Multi-Objective Optimization

# Create multiple models for different objectives
revenue_model = BlackBoxModel(revenue_predict_fn, revenue_config)
awareness_model = BlackBoxModel(awareness_predict_fn, awareness_config)

# Use multi-objective optimizer
from atlas.optimizers import MultiObjectiveOptimizer

multi_optimizer = MultiObjectiveOptimizer(
    models={"revenue": revenue_model, "awareness": awareness_model},
    weights={"revenue": 0.7, "awareness": 0.3}
)

pareto_results = multi_optimizer.optimize(initial_budget, constraints)

Best Practices

1. Validate Your Functions

Always test your prediction function with sample data before wrapping:

# Test function directly
test_data = xr.Dataset({...})
test_output = my_predict_fn(test_data)
assert isinstance(test_output, xr.DataArray)
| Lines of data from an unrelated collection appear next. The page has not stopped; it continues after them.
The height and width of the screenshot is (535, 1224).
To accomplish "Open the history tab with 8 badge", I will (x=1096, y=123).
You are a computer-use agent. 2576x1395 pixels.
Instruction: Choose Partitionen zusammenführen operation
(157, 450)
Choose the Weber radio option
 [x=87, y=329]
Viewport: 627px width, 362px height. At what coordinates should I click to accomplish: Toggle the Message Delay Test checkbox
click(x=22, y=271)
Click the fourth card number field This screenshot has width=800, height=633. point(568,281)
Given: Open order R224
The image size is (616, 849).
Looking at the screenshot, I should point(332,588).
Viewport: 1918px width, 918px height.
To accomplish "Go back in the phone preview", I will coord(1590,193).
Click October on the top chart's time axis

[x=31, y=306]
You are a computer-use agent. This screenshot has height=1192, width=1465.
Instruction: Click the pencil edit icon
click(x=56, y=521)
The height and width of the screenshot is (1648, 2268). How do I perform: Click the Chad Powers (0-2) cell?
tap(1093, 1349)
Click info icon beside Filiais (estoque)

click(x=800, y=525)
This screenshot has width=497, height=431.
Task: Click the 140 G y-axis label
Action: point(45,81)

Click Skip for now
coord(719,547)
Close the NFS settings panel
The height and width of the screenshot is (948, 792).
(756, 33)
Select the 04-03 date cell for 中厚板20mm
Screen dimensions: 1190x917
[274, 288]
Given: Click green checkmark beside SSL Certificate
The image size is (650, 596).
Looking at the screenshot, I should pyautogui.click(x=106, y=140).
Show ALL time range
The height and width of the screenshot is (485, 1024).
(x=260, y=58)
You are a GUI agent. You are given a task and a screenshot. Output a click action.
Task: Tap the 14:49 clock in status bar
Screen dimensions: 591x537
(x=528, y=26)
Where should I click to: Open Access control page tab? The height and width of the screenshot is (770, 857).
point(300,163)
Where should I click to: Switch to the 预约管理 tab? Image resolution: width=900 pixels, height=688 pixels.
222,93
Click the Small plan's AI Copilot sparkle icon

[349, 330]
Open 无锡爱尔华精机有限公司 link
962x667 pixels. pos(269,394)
2. Use Meaningful Variable Names

Choose descriptive names that match your business domain:

.add_required_var("tv_grp", description="Television Gross Rating Points")
.add_required_var("digital_impressions", description="Digital ad impressions")

3. Document Metadata

Include important model information:

.add_metadata("training_period", "2023-01-01 to 2023-12-31")
.add_metadata("model_assumptions", ["linear additivity", "no interaction effects"])
.add_metadata("data_sources", ["Nielsen", "Google Analytics"])

4. Set Reasonable Bounds

Define realistic bounds for optimization:

.add_required_var(
    "spend",
    bounds=(0, 1_000_000),  # Realistic budget constraints
    description="Channel spend in USD"
)

5. Save and Version Configurations

# Save configuration
config.save("models/configs/mmm_v2.1.0.yaml")

# Load and reuse
loaded_config = BlackBoxModelConfig.load("models/configs/mmm_v2.1.0.yaml")
model = BlackBoxModel(predict_fn, loaded_config)

Troubleshooting

Common Issues

  1. Missing Variables Error

    # Error: Missing required variables: {'var1', 'var2'}
    # Solution: Ensure all required variables are in your input dataset
    
  2. Dimension Mismatch

    # Error: Missing required dimensions: {'time'}
    # Solution: Add required dimensions to your data
    data = data.expand_dims({"time": [0]})
    
  3. Output Shape Issues

    # Ensure output has correct dimensions
    return xr.DataArray(
        predictions,
        dims=data[input_var].dims,  # Match input dimensions
        name=output_name
    )
    

Next Steps

  1. Start with the create_simple_blackbox_model function for quick prototypes

  2. Build comprehensive configurations for production models

  3. Integrate with Atlas optimizers for budget optimization

  4. Use the configuration system to document and version your models

  5. Implement custom contribution functions for better interpretability

For more examples, see the test file test_blackbox_model_builder.py which includes additional patterns and use cases.